The capex plan includes $515-580 million for drilling and completion (D&C) activities and $275-300 million for land, midstream and water infrastructure. The company added that non-D&C spending would help drive production in the coming years by strengthening the land and infrastructure positions needed to advance more stacked pay development.
CNX reiterated its 2018 production guidance of 520-550 Bcfe, which would set it up for roughly 30% year/year production growth at the midpoint, compared with 2017 guidance of 410-415 Bcfe. Before the split from Consol, the exploration and production business in 2017 allocated up to $645 million for operations.

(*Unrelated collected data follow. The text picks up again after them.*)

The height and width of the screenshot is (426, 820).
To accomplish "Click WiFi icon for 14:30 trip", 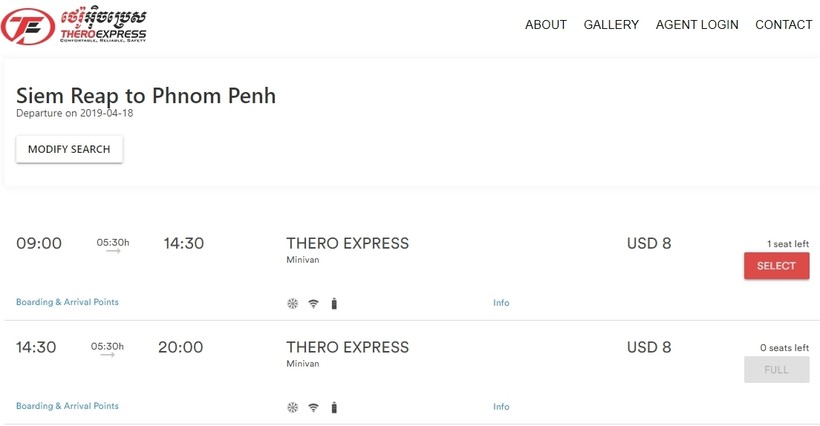I will pos(313,407).
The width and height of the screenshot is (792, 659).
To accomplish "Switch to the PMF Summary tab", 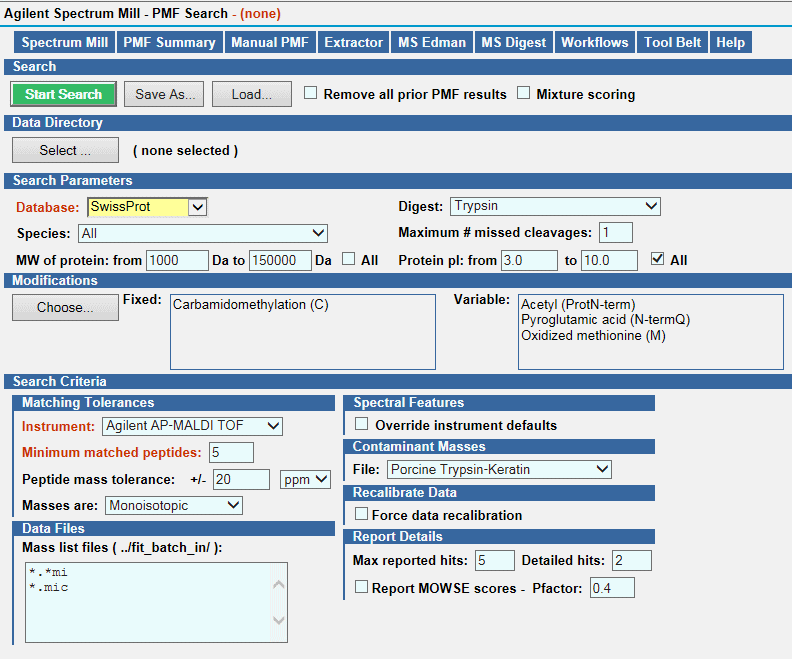I will (x=169, y=42).
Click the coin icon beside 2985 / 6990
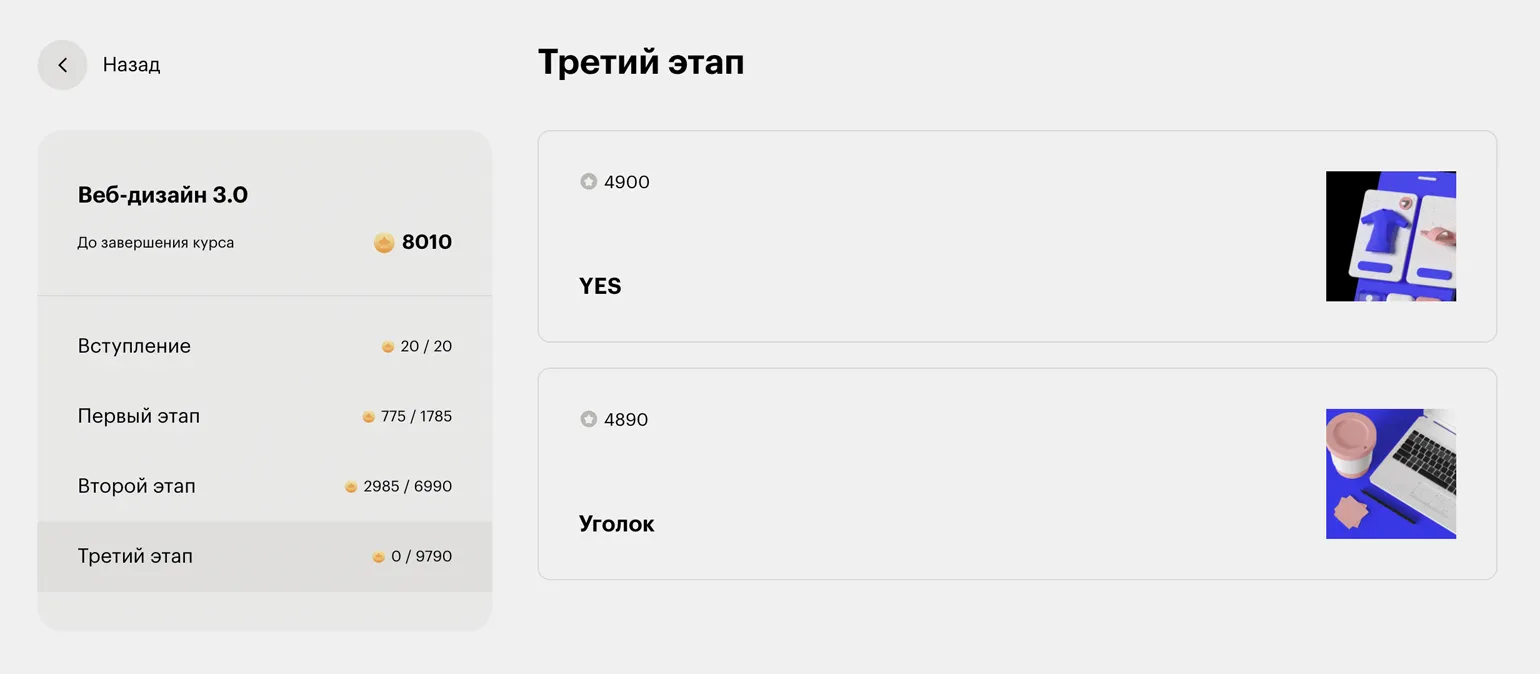This screenshot has height=674, width=1540. [351, 487]

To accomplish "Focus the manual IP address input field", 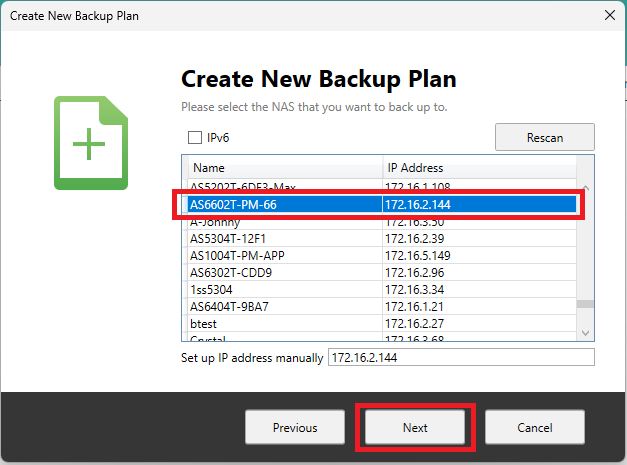I will pyautogui.click(x=460, y=358).
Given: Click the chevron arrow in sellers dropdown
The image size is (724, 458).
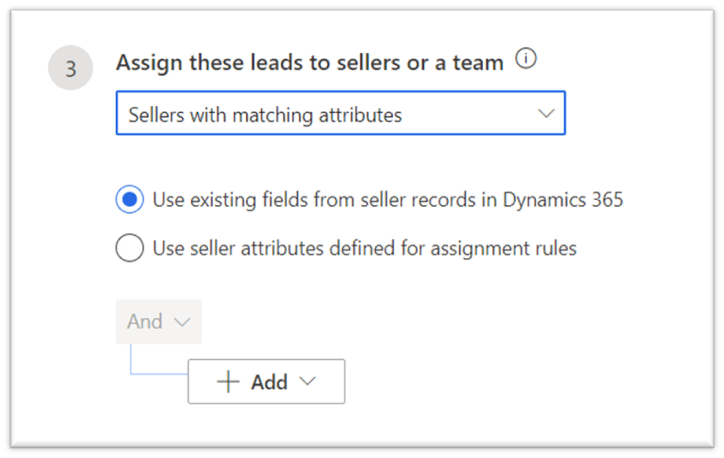Looking at the screenshot, I should (545, 114).
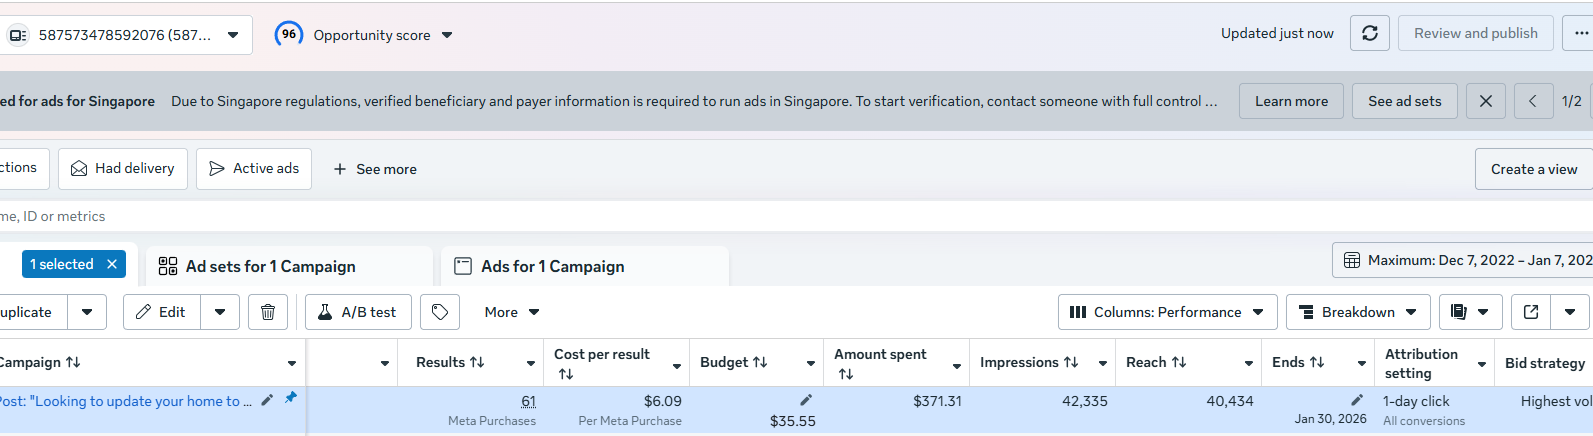Dismiss the Singapore ads notification banner

click(1485, 101)
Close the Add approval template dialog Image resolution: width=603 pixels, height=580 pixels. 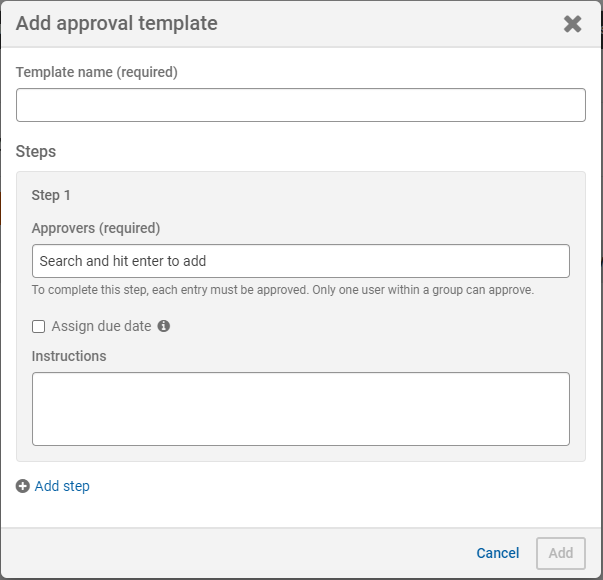[x=572, y=24]
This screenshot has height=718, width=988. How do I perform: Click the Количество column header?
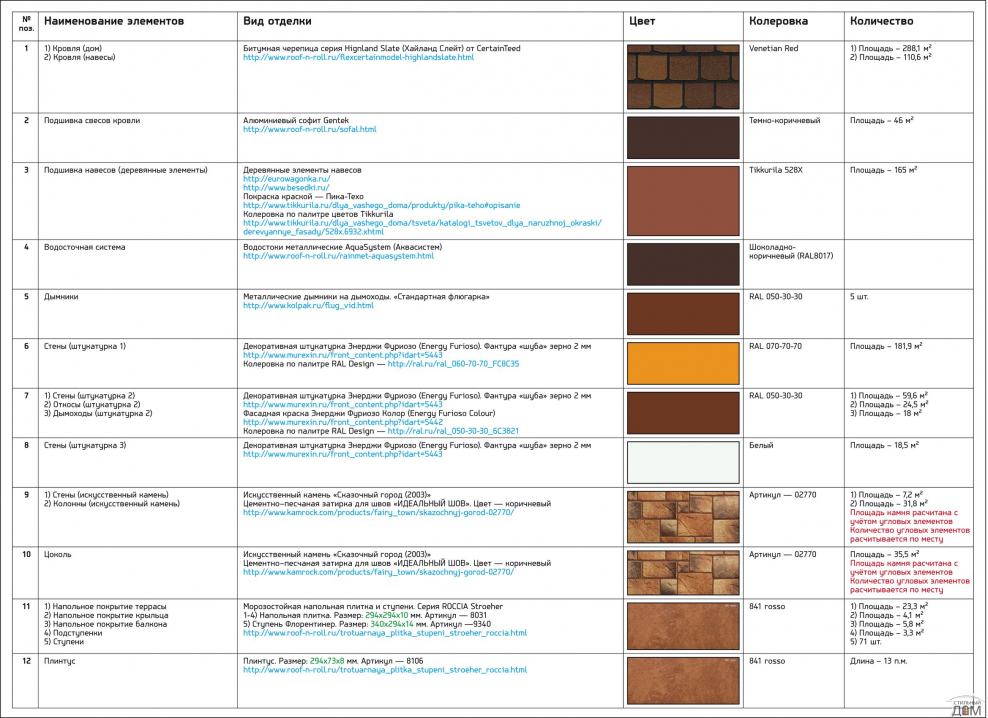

Separately, CNX said it would spend $100 million on capital contributions to CNX Midstream Partners LP (formerly Cone Midstream Partners) after it acquired Noble Energy Inc.’s general partner interest in the system.
For spending beyond D&C, CNX has also budgeted up to $100 milion to build out water infrastructure in two unspecified stacked pay project areas in Appalachia that it expects to be ready by 4Q2019. The buildout is forecast to save money and create future dropdown opportunities to CNX Midstream.
As delineation continued last yar CNX said it planned to fold more Utica Shale acreage into its core to build an inventory and aid future growth. The company plans to continue spending more on the Utica, with 35% of the 2018 D&C budget allocated to the formation. The remainder is to go toward the Marcellus Shale.
The company also released additional deep Utica results in Pennsylvania. The Aikens 5J and 5M wells in Westmoreland County, which offset to the Gaut 4IH well, each averaged 25 MMcf/d over 35 days on restricted choke. The Gaut well tested at more than 61 MMcf/d in 2015. The Aikens wells have an average lateral length of 7,500 feet and had combined cumulative production of 1.74 Bcf over the 35-day period.
The Aikens wells cost about $15 million each, or about 48% less than the Gaut 4IH.
“Given the continuation of extraordinary results of these dry Utica wells, at substantially lower capital costs compared to our initial well, we have successfully proven the commercial viability of developing the deep dry Utica Shale in Pennsylvania,” said COO Tim Dugan. “The future of dry Utica development is on the immediate horizon and CNX will significantly benefit from stacked pay opportunities through leveraging existing pads, gathering and water infrastructure, and takeaway capacity.”
CNX plans to run three rigs during the first half of this year and add a fourth rig in July.